Upon being seated, we were offered a watermelon Gazpacho amuse-bouche. With subtle tomato sweetness and a mild pepper finish, it was good. You would think that this would be a sweet version of a classic, but the watermelon wasn’t ripe- hence, I felt the watermelon crunch without the obvious watermelon flavor. It didn’t detract- rather, I thought it was smart.
For the appetizer, my companion and I simultaneously asked for the butternut squash “Ravioli” as it was clearly the most unusual. Supposedly stuffed with grilled fig (it was lost in the dish- more of it would have been a very good thing), the butternut slices were tough and very chewy. If it weren’t for the cheese sauce drizzled over it, the poorly executed dish of improper batter-and-fry would have failed completely. To scrounge for a silver lining, the fried sage and walnuts were sensible garnishes.
The tenderloin of Ostrich beckoned my tongue towards main course. With mushroom and thyme grits, blackberry demiglace, and parsnip crisps, the plate was replete with a kaleidoscope of flavors. The decadent grits were cooked perfectly and complemented the meatiness of the Ostrich by not only adding smoothness but also layering aromas. With seasonal pea tendrils as an added garnish, can we say this dish was DELICIOUSLY COHESIVE? The demi was not spicy and reminded me that this is one of those moments when you realize that one can be so creative with vegetables. The Ostrich was moist and juicy. For beginners, Ostrich tastes like a blend between chicken liver and beef. All the characters in the dish worked as a delightful symphony of color, texture, and taste.
For dessert, I ordered flan. What appeared before us certainly wasn’t. Seemingly cooked by an amateur, it was too-burnt and semi-sweet. Most awkwardly for a restaurant that takes pride in being chic, it was presented with a rounded edge (from the baking dish it was pried out of, presumably) still present. Cress, please specify that this is a savory version- else, you might get some very insulting looks from people that were expecting the sweeter Latin kind. Above all, exercise some continuity in your dinner and dessert presentations.

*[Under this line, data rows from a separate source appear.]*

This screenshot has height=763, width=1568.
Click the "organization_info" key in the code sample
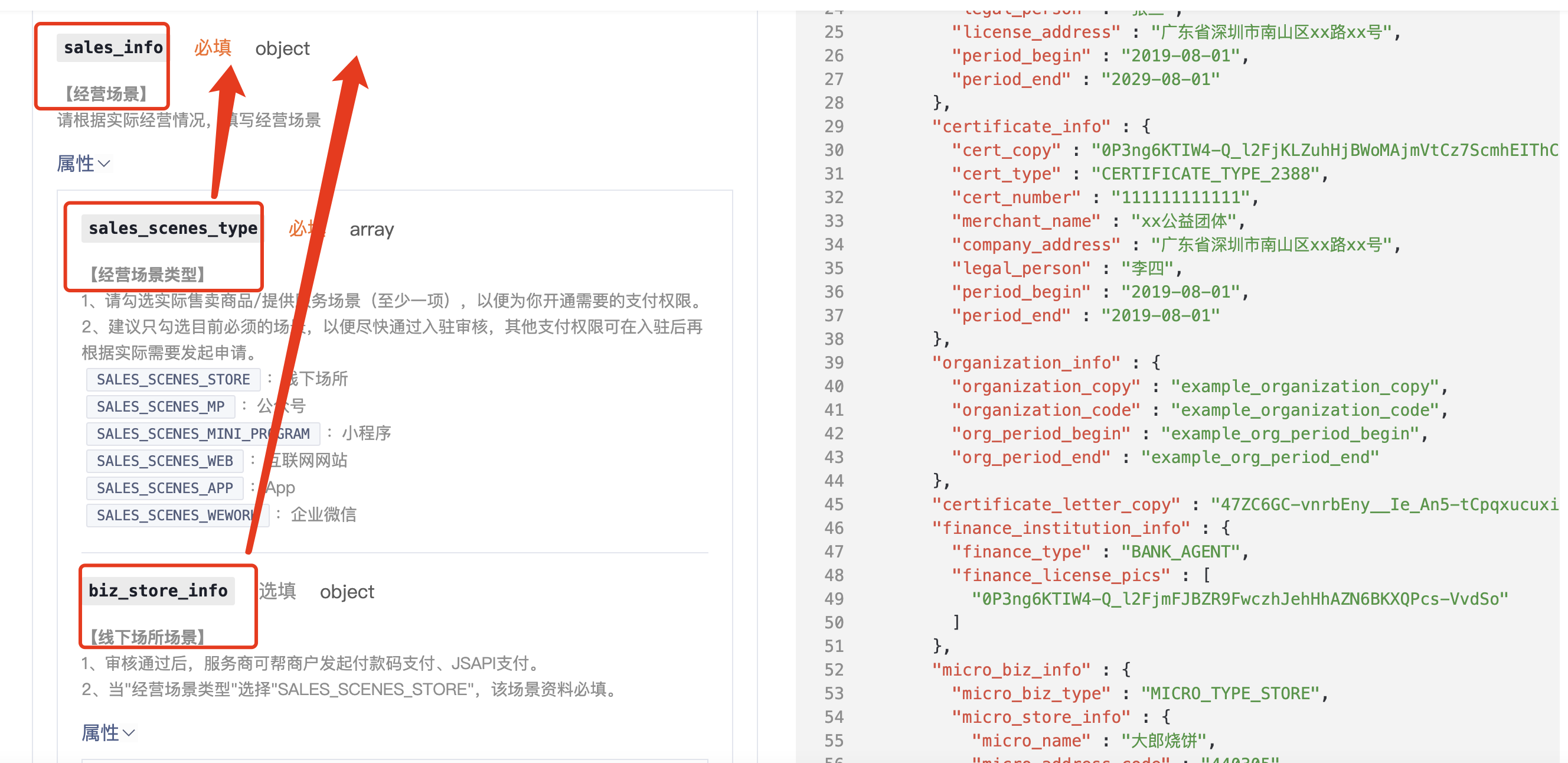pos(1025,363)
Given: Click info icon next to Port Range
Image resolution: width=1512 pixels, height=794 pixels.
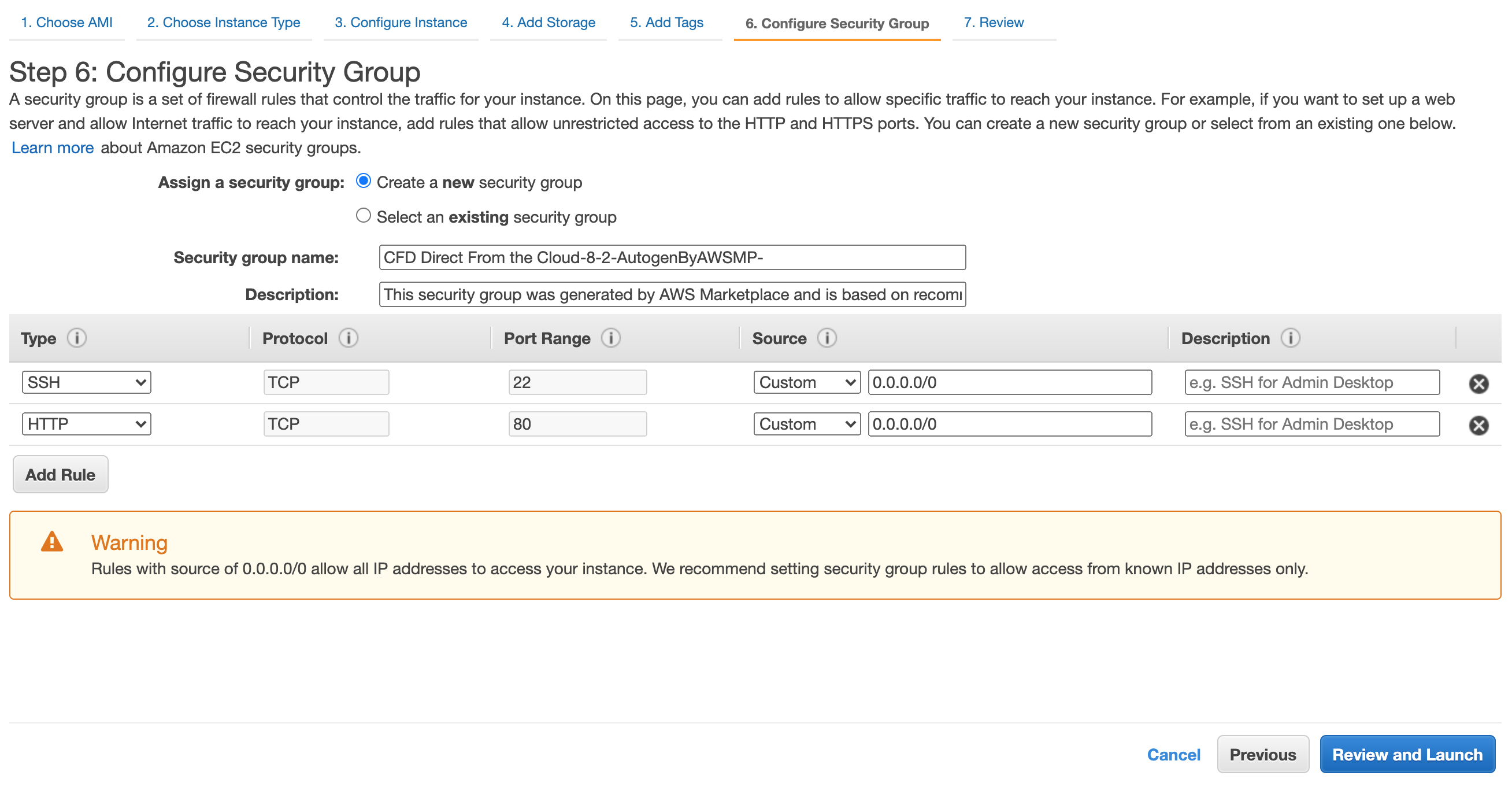Looking at the screenshot, I should pos(610,338).
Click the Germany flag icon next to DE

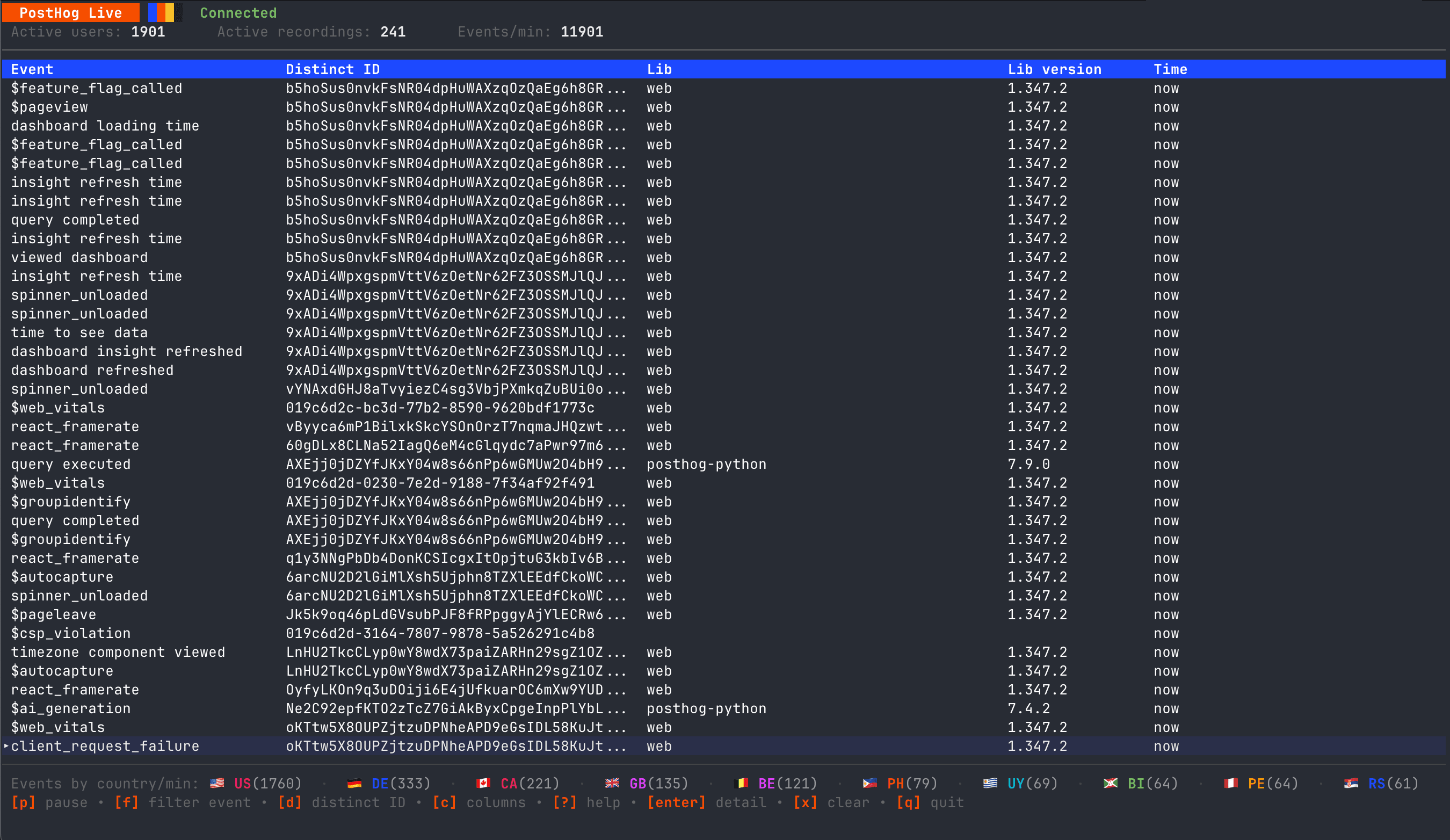(355, 783)
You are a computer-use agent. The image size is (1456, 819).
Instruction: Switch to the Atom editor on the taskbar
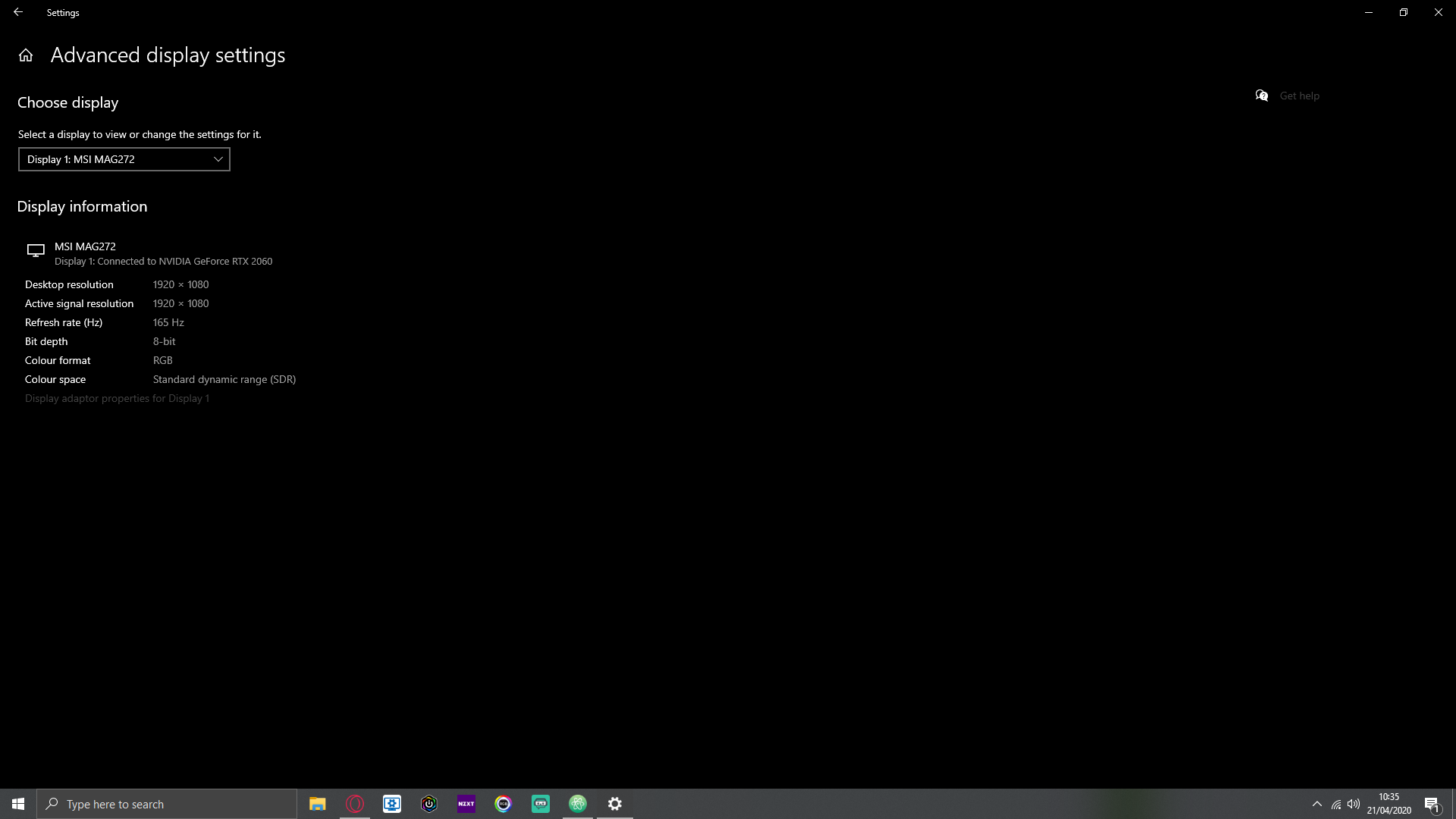578,804
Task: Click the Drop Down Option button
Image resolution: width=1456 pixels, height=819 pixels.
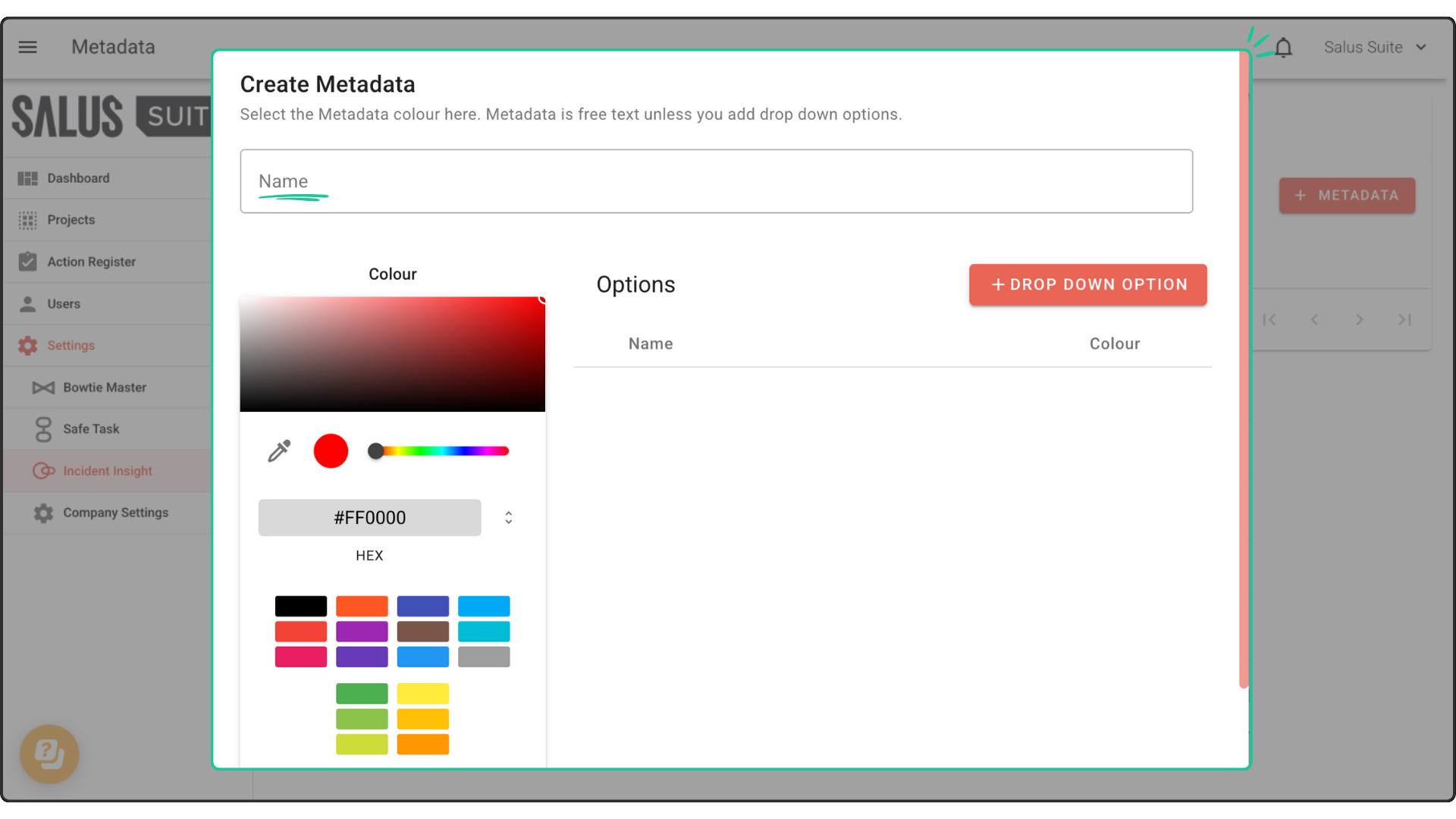Action: coord(1087,284)
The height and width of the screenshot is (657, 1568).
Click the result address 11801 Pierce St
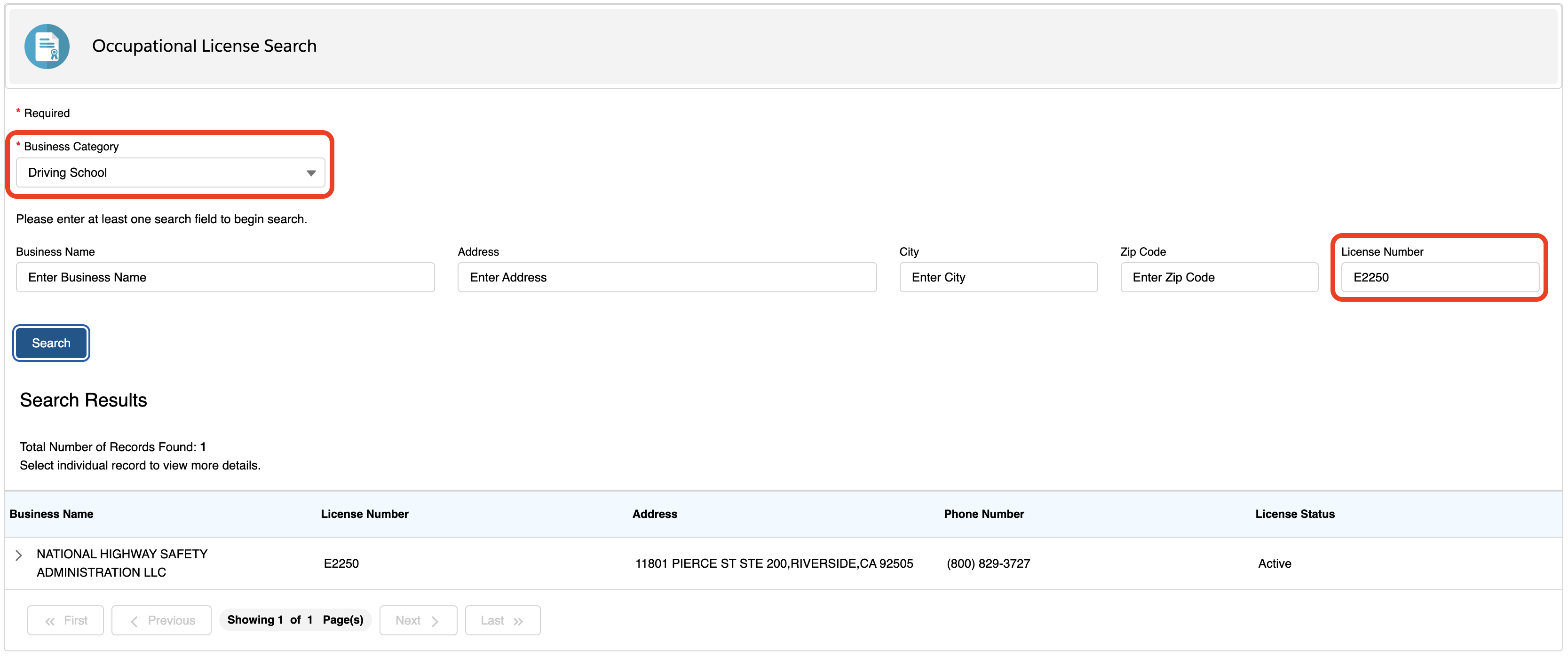point(774,564)
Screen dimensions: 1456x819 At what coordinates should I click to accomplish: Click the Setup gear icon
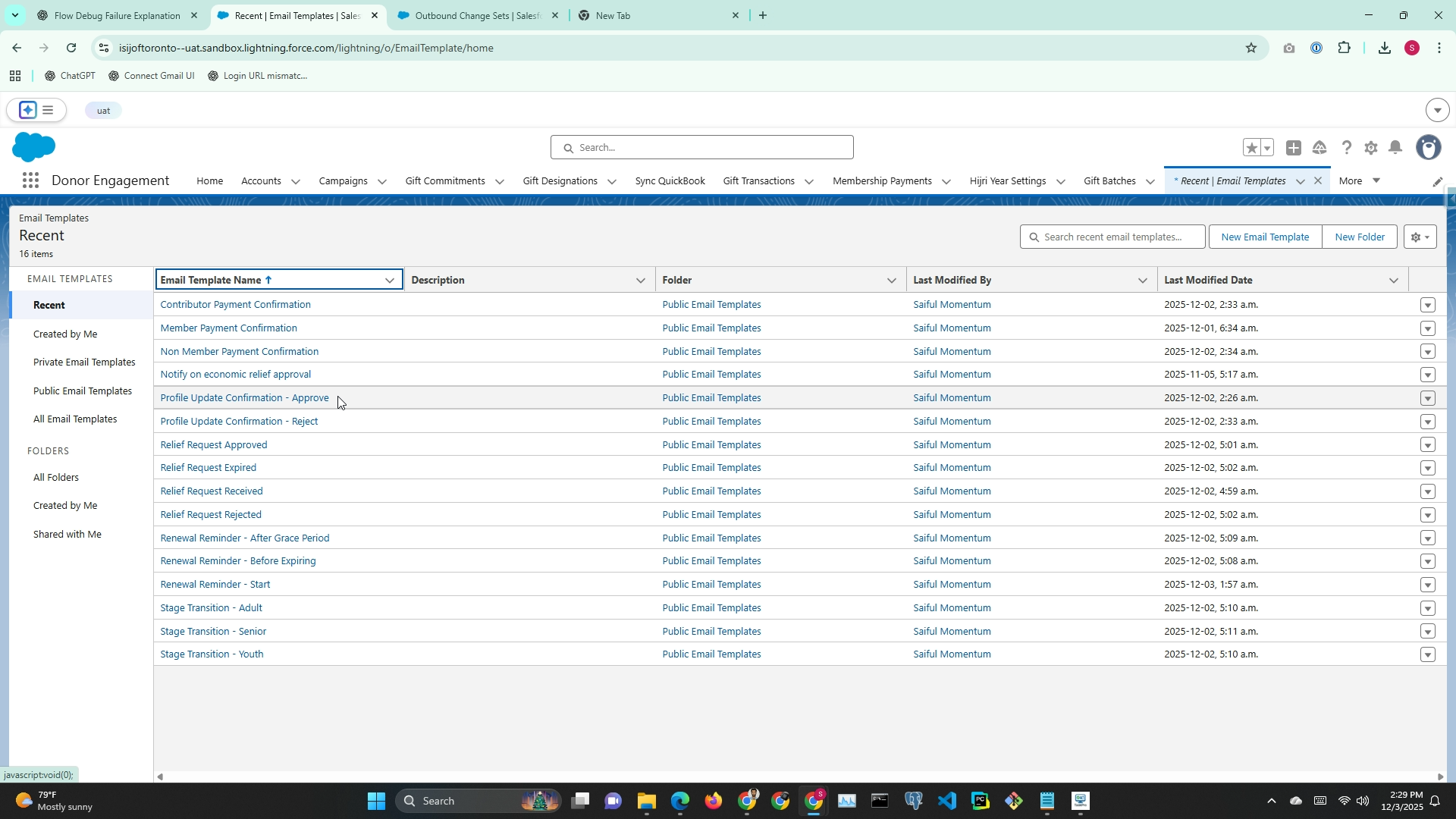(1370, 148)
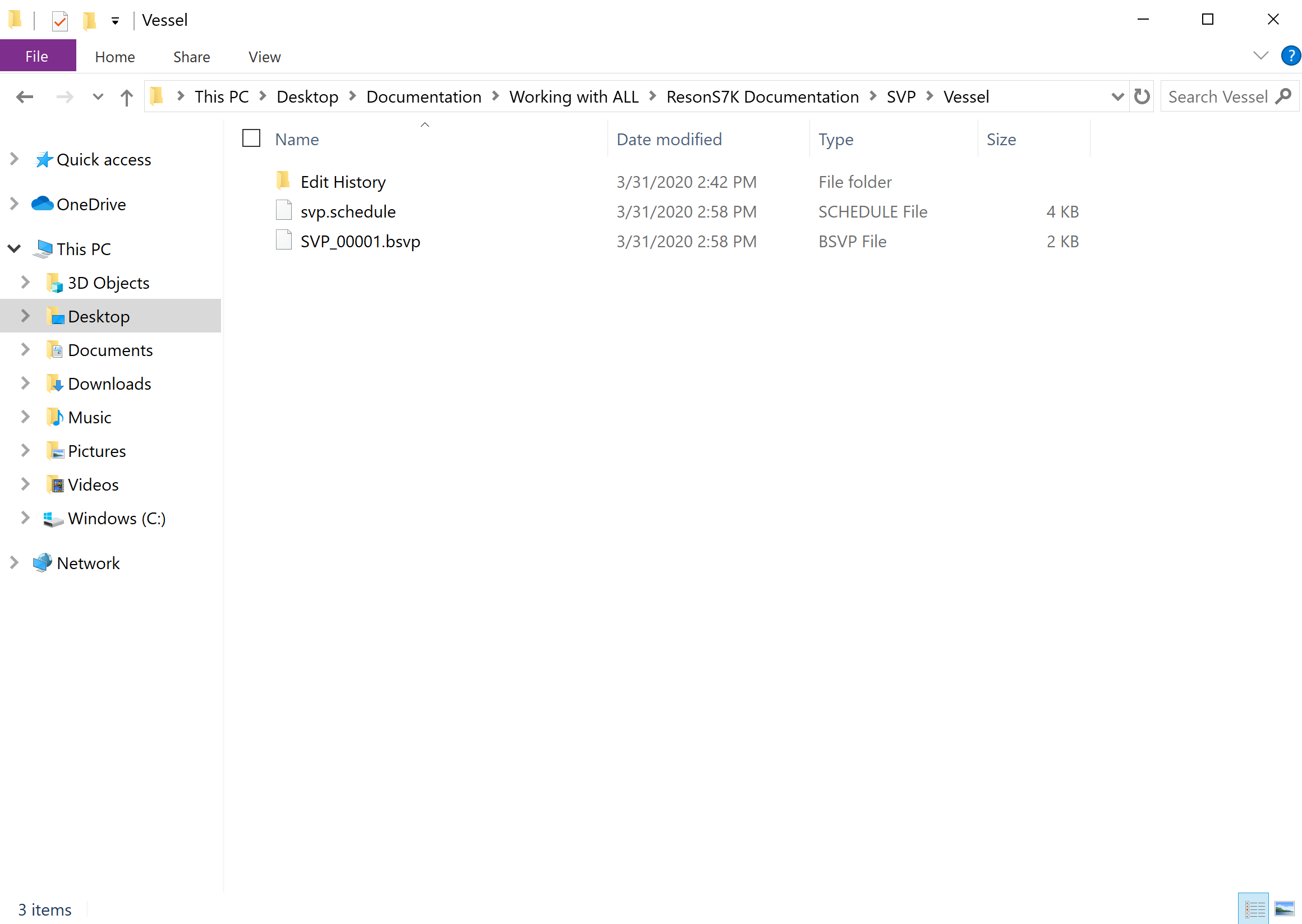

IN A NUTSHELL: The chef cooks Ostrich well. He also has a few standard Indian curry options (Tuesday night is ‘curry night’) when half the party wants Indian while the other doesn’t. The atmosphere is casual formal. The service is good but the food requires some double-checking before it leaves the kitchen. Bring your own fork- the fancy one they had isn’t very friendly to the fingers.